(23)Keinginan yang mungkin hanya ilusi

179 10 3
                                    

Keinginan yang mungkin hanya ilusi...
Layaknya diriku yang selalu mencintaimu...
Pihak terbodoh, adalah aku...
Dan tanpa kamu sadari...
Terkadang kau patahkan sayap kecilku...

-Lifya Melody Priska-

Part 23

Terlambat

By NovitaDamayanthi

×××××××××××××××
Kali ini Via sudah hilang kesabaran. Ia tidak mau lagi meminta setuju atau tidak setuju mereka. Cukup sudah, ia melihat banyak drama untuk hari ini.

Benar saja, ia pun langsung menggebrak meja dan berdiri sambil menyingkirkan kursi yang sempat ia duduki. Saat ia ingin berjalan, sebenarnya ada Emma yang berusaha menahan emosi sahabatnya. Namum karena saking emosinya, Via tidak bisa ditahan lagi. Kemudian ia berjalan ke arah meja "nol delapan" sambil membawa jus jeruk ditangannya.
×××××××××××××××××

"Via!" Panggil Lifya guna mencegah tindakan yang tidak ia inginkan, begitupun Emma.

Tetapi, Viaa tidak menghiraukan sama sekali panggilan Lifya. Ia masih berjalan anteng ke arah meja Raka dan kedua temannya, yang ia tidak ketahui siapa namanya.

Disaat ia sudah sampai. Via duduk diantara Sicha dan Raka, padahal celah tempat duduk di antara mereka sangat sempit. Ah tapi sebodo amat! Lagian tujuannya kesini untuk menjalankan misi.

Awalnya, Via mengatakan maaf yang tidak ikhlas ke arah Si Kakak Kelas atau Sicha.
Lalu, ia memegang pundak Raka sambil menawarkan jus jeruk yang belum sempat ia minum. Namun Raka menolaknya dengan halus kalau ia masih mempunyai lemon tea-nya.

Sementara itu di pojokan kantin. Ada Lifya dan Emma  yang melihat tak percaya ke arah meja nol delapan.

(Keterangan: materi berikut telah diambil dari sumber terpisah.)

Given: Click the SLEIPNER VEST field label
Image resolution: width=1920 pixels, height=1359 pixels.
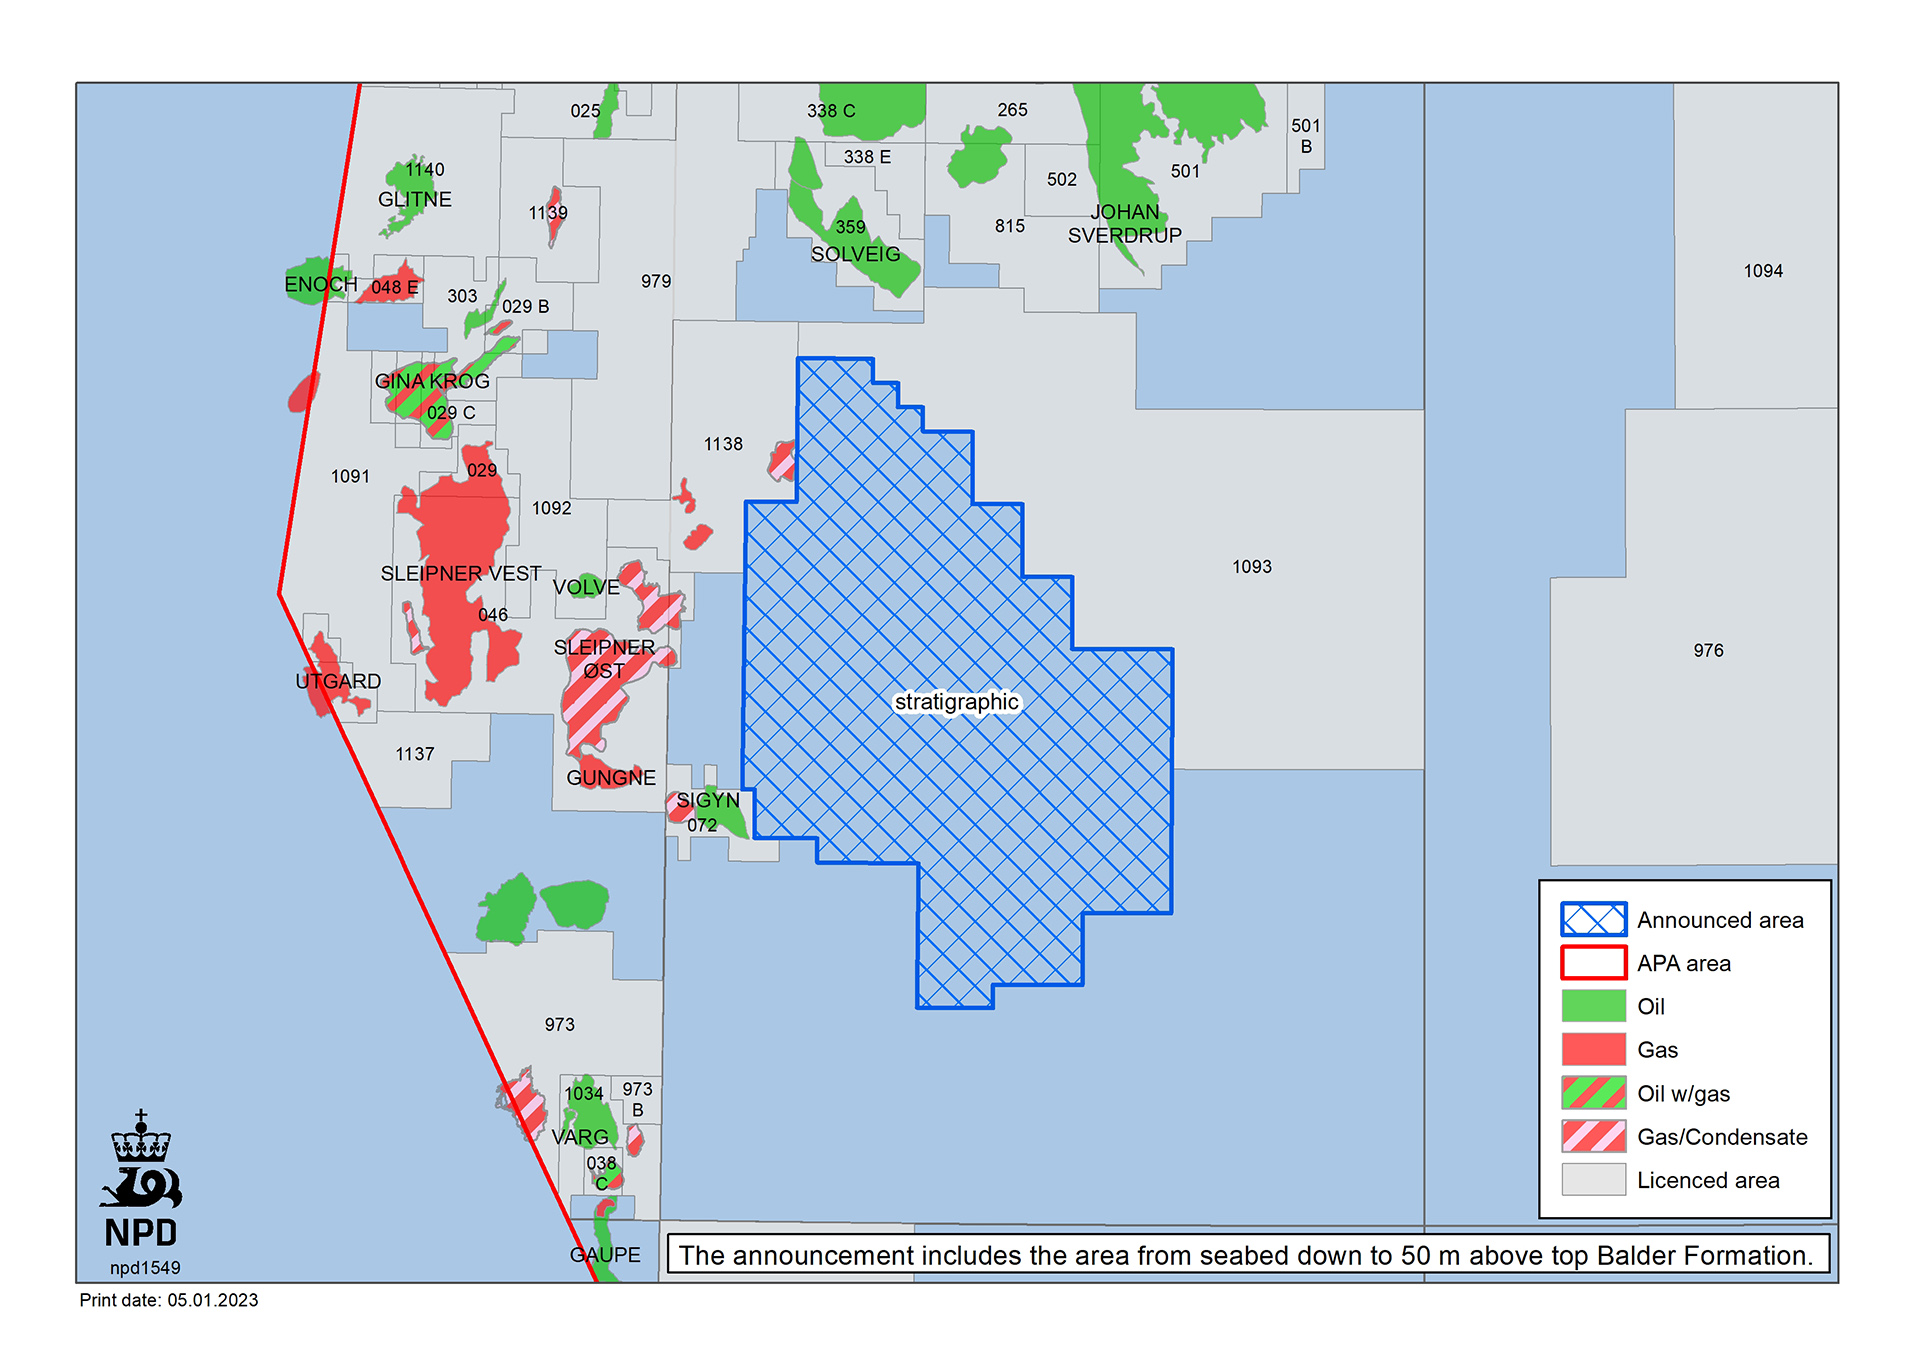Looking at the screenshot, I should coord(461,573).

Tak tahu, mengapa hati Lifya malah tambah sakit melihatnya. Berkali-kali rasanya ia berusaha meyakinkan bahwa, Via tak akan melakukan sesuatu yang berlebihan. Tapi nyatanya, hal ini yang ia lihat. Sebersit perasaaan iri atau marah timbul di benaknya.

"Lif, lo mau kemana?" Tanya Emma bingung karena melihat Lifya yang sudah berdiri dan membelakangi mejanya.

"Gue mau ke kelas." Jawab Lifya dengan singkat. Sebisa mungkin ia tahan air matanya agak tidak melolos saat itu juga.

"Mau gue anterin?" Tanya Emma, yang bagi Lifya sama sekali tidak menolong dirinya.

Lifya menggeleng, "gak, gue mau sendiri dulu." Lifya menarik nafasnya dengan panjang, lalu ia melanjutkan lagi perkataanya, "kalo lo nemenin gue, siapa yang bakal ngeliat Via? Mending lo kumpulin informasi yang ada."

Setelah mengucapkan itu, Lifya berjalan setengah berlari meninggalkan kantin.

Kenapa gue jadi sensi gini sih?! Gak. Gak. Lif... Kamu gak boleh nangis apa lagi marah.  Gak...

Pikiran Lifya berkecamuk saat melewati lorong sekolah yang hanya dilalui oleh sedikit murid. Kemudian, ia berbelok ke arah kursi panjang di dekat gudang sekolah. Disana adalah tempat yang sepi, dimana tempat itu yang paling Lifya sukai.

Tanpa ia sadari, bandana karet berwarna hitam yang ia kenakan malah terlepas dari kepalanya.
Beruntungnya, seseorang melihat bandana tersebut di belokan yang baru saja Lifya lewati. Tak susah, untuk mencari siapa pemilik bandana tersebut. Dibalik bandana hitam yang polos, ada jahitan nama pemiliknya. Dan kebetulan ia sempat melihat gadis yang berjalan setengah berlari ke arah lorong yang dekat dengan gudang sekolah. Mungkin itu miliknya.

•••••

"Udah lama disini Ka?" Tanya Via yang berusaha agar terlihat akrab.